Overview of Methods to Address Privacy and Fairness in FL
Methods to Ensure Privacy
Preventing data leaks and maintaining system integrity are critical challenges in FL. Common privacy-preserving techniques include:
- Differential Privacy (DP): Adds noise to data to protect individual privacy while allowing aggregated information extraction.
- Homomorphic Encryption (HE): Enables computations on encrypted data without decryption.
- Secure Multi-Party Computation (SMPC): Allows secure data pooling and computations without revealing private information.
These methods are often combined to enhance privacy. For example, combining DP with HE provides two levels of privacy protection, while SMPC is frequently used with DP to ensure secure computation and user anonymity.
Methods to Achieve Fairness
Fairness in FL is addressed through various innovative approaches, including:
- Personalized Models: Tailored to the unique needs and data profiles of each client.
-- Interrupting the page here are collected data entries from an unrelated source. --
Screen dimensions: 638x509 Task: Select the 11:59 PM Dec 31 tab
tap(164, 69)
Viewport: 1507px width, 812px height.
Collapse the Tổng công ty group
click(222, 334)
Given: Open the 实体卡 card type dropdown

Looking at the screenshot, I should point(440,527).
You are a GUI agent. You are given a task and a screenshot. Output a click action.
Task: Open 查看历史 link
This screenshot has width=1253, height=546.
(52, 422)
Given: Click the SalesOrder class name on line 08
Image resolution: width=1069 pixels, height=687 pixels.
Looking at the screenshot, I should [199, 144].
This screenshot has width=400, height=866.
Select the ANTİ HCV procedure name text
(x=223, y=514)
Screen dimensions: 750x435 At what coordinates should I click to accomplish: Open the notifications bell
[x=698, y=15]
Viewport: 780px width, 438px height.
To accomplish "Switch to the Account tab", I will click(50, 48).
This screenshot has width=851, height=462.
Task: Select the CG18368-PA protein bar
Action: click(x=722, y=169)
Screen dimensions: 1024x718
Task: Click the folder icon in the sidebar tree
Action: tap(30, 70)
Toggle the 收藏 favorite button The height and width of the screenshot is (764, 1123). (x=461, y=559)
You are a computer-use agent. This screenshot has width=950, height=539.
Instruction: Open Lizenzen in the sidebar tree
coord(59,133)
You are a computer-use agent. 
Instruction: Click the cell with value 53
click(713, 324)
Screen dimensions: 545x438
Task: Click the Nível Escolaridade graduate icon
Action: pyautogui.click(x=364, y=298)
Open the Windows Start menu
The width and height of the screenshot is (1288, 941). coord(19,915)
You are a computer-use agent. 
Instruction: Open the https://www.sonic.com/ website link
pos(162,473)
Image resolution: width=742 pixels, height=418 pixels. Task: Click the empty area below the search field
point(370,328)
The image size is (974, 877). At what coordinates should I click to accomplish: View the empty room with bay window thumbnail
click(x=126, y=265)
- Innovative Aggregation Methods: Such as double momentum gradients for efficient and equitable integration of client contributions.
- Asynchronous Mechanisms: Allow clients to submit updates on their schedules, ensuring fairer participation.
- Incentivization Mechanisms: Promote efficiency and fair resource distribution through reverse auctions and trust assessments.
Group fairness is addressed by methods like FedGFT, Fair-Fate, and FedMinMax, which aim to reduce systematic discrimination against certain population groups.
Methods to Address Both Privacy and Fairness
Eleven papers consider both privacy and fairness, presenting methods that improve fairness, privacy, and efficiency in FL. These methods include cryptographic techniques, specialized algorithms, and frameworks like FedACC and FedFa, which integrate privacy-preserving measures with fairness considerations.
Overview of Application Domains and Technology-Focused Research
The literature shows a significant focus on theoretical and initial empirical evidence, with applied research mainly centered around healthcare, IoT, and edge devices. Privacy research is almost equally divided between domain-specific and domain-unspecific studies, while fairness research is mostly domain-unspecific. This indicates a need for more application-specific fairness studies to match the developed state of privacy research.
Discussion
The review highlights a clear focus on privacy in FL research, with differential privacy, homomorphic encryption, and secure multi-party computation being the core methods. Fairness research, particularly group fairness, is less developed and often abstract. The lack of integrated frameworks addressing both privacy and fairness is concerning, especially in light of new regulations like the AI Act and GDPR. Future research should focus on interdisciplinary approaches, empirical studies on trade-offs between privacy and fairness, and real-world implementations.
Conclusion
This paper provides a comprehensive overview of methods ensuring privacy and fairness in FL through a multivocal literature review. The findings highlight the need for integrated frameworks that consider dependencies across dimensions. Future research should explore the trade-offs between privacy and fairness, implement methods in real-world scenarios, and address neglected aspects like the right to be forgotten and informational fairness. The goal is to develop fairer and more private FL applications that are both technologically sophisticated and ethically sound.